Ne brûlons pas les confréries !
‘’Maître, ils n’ont plus de corps, ils n’ont plus de chair. Ils ont été mangés par les objets. Pour se mouvoir, ils chaussent leur corps de grands objets rapides. Pour se nourrir, ils mettent entre leurs mains et leur bouche des objets en fer…’’ Cheikh Hamidou Kane, L’Aventure ambiguë
J'ai lu avec beaucoup d'attention l'article qui a été publié dans votre édition du lundi 23 juin 2014, signée par notre compatriote Momar Désiré Wade, vivant à Tokyo, ‘’Amnésie, capitulards et réactionnaires’’. Si je réagis par cet écrit, c'est que, si j'ai bien lu la note qui a accompagné la publication de l'article, c'est à un débat que vous nous conviez, dans le respect, la courtoise et bien sûr la pertinence, qualité sans lesquelles, on peut pas DISCUTER au sens propre du terme. J’espère que vous me publierez pour observer les règles du jeu que vous avez défini au premier jour.

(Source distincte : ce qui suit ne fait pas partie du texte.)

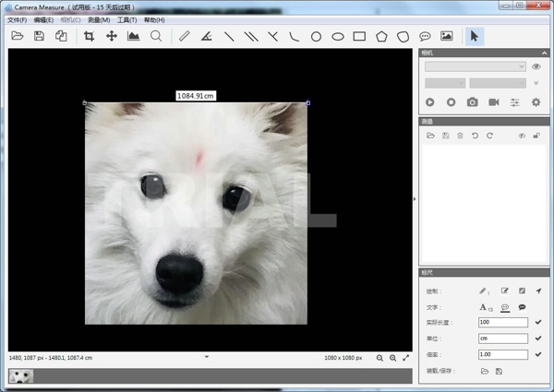Image resolution: width=554 pixels, height=392 pixels.
Task: Open the 测量(M) menu
Action: tap(99, 19)
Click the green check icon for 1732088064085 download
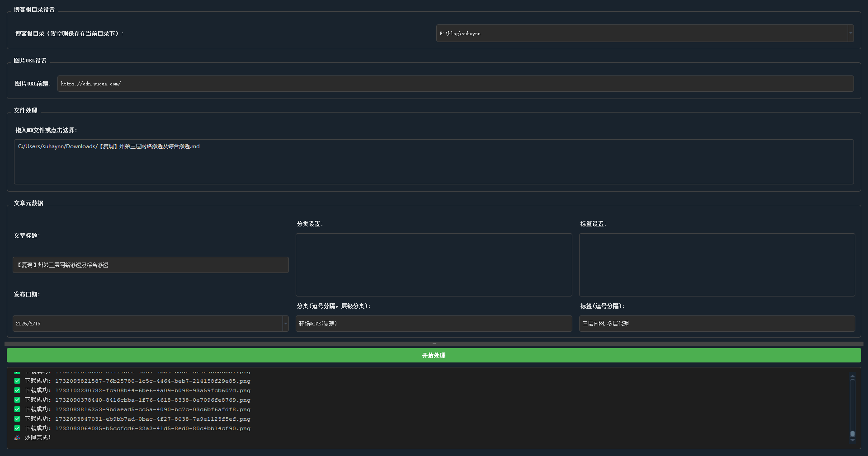Screen dimensions: 868x456 [17, 428]
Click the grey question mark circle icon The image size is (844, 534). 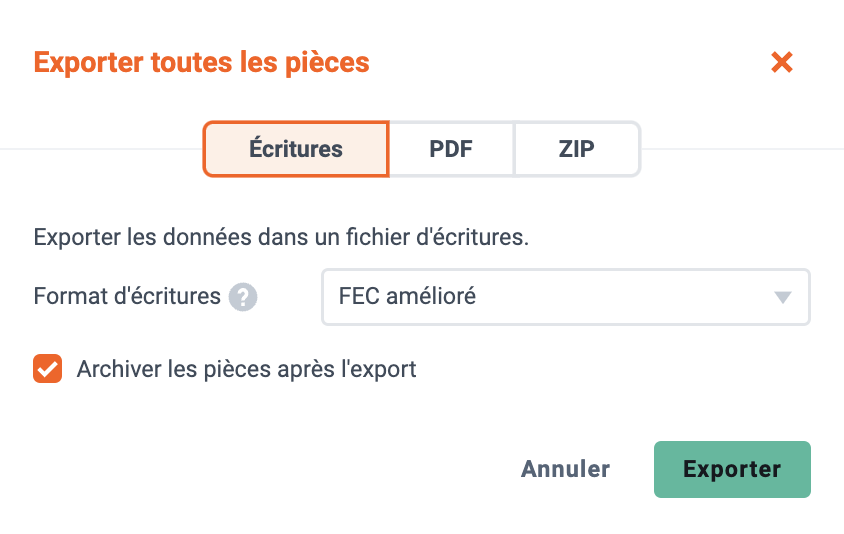(x=243, y=297)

Je partage certains arguments de la réflexion développée dans ‘’Amnésie, capitulards et réactionnaires’’. Je suis bien d'avis, au même titre que Momar Désiré Wade que je ne connais pas, qu’il y a une sorte de faillite des élites africaines, qui ne jouent plus leur rôle. Je suis d’accord avec lui quand il écrit ceci, parlant du 23 juin : ''Je m’étonne sur le silence décidément suspect des élites de ce pays, à propos de la trahison de l’idéal du 23 juin. Comment en effet, ne pas s’émouvoir sur le fait qu’un évènement de cette envergure ne connaisse aucun traitement critique à la dimension de l’amnésie qui l’accompagne comme une ombre, trois ans seulement après ? Qu’est ce qui s’est passé pour que tout le monde oublie. J’ai particulièrement été frappé par les niveaux d’amnésie…''.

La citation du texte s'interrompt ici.